Japan and China might have figured a way to make money from these miss-steps, but the phenomenon really knows no borders. Why? The answer ranges from the structure and workings of the language being translated, to our fondness for adapting words, expressions or symbols from other cultures as a measure of sophistication and cosmopolitan thinking, to phonetic interpretation and plain misinformation. Which makes the milieu ripe for a bathroom book whose title - God Damn the English - would be a scrambled translation of a commonly uttered epithet in global travel, "The Goddamn English."

And nowhere are the Brits more damned than their former colonies. The Earl of Smithwick must be gouging an eye out with his monacle at some of the whimsy in India and Nepal, such as: Flim and Yak cheese (trekking store sign, Gulmarg); or Hole sale outlet (clothing store in Kathmandu, cruelly adjacent to the main prostitute drag); not to mention the mulligatawny of tea-house menu items encountered while trekking in Nepal: Apple filter (fritter), Cock (coke), potato cheeps (chips), mass potatoes (mash), kitsch-ep (ketchup), spigot cheese sauce (spaghetti), chat brand steak (chateaubriand), and coconut deaness (Danish).

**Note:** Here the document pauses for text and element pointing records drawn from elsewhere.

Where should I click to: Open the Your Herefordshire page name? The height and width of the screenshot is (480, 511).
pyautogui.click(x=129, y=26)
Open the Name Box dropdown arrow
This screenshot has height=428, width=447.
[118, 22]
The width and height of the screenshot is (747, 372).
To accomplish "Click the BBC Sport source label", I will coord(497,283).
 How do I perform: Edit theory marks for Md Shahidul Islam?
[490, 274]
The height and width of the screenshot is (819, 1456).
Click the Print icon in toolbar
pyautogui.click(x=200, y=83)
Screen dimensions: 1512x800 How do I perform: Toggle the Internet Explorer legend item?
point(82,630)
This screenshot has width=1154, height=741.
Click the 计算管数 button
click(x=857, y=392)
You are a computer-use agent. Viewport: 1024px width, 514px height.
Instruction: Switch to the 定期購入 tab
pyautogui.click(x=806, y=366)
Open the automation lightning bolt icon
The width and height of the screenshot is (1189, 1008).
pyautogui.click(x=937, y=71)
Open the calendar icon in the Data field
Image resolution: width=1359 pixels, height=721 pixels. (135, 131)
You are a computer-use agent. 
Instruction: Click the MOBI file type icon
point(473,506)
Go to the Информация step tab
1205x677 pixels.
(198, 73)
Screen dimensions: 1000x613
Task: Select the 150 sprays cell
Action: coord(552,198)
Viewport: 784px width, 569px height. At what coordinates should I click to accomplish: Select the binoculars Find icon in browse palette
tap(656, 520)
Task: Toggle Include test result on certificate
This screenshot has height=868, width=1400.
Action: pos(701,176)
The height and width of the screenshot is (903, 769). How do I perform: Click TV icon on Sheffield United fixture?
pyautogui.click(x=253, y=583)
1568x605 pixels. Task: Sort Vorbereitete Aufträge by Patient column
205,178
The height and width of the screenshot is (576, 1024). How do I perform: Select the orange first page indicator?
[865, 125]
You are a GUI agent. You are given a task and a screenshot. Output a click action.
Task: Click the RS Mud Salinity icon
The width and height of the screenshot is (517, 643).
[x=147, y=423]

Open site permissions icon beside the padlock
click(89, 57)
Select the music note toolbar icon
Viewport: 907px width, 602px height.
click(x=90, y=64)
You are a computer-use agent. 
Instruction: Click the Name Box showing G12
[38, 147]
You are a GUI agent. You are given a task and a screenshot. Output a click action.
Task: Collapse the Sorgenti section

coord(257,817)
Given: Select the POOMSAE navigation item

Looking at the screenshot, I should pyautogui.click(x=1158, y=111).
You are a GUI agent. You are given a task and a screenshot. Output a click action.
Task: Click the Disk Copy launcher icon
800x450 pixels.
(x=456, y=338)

While these sweet nothings rightly make us laugh at ourselves, the folly of our own tongue gets most interesting when translations involve serious concerns. A friend recently shared excerpts from the inflight magazine of the Afghani national airline, Ariana, concerning a new route to Turkey: Aryaturizm is looking forward that can serve you in Istanbul and committed for excellent hostility . And, "brimming with even more honesty" their tourism Kabul promotion: It is mentionable that its national museum... containing an impressive collection of artifacts illustrating Afghan past from prehistory to modern times, it is explainable that by the sham lastly invasion of some foreign countries with their internal knavish treacherous cooperators mugged and razed to ground our remarkable Kabul. These greedy cruel invaders even transferred our antique and ancient artifacts in to their own countries. The Rebellions bevies made an assault and deteriorate our Kabul. All the sightseeing places have been eliminated and it is no wonder that you will be depressed if you have a short glance on them.

Sounds like they need some good ol' Jinglish to lighten things up in Afghanistan. Like this bumper sticker from Sapporo: No war! Let's peace up the world!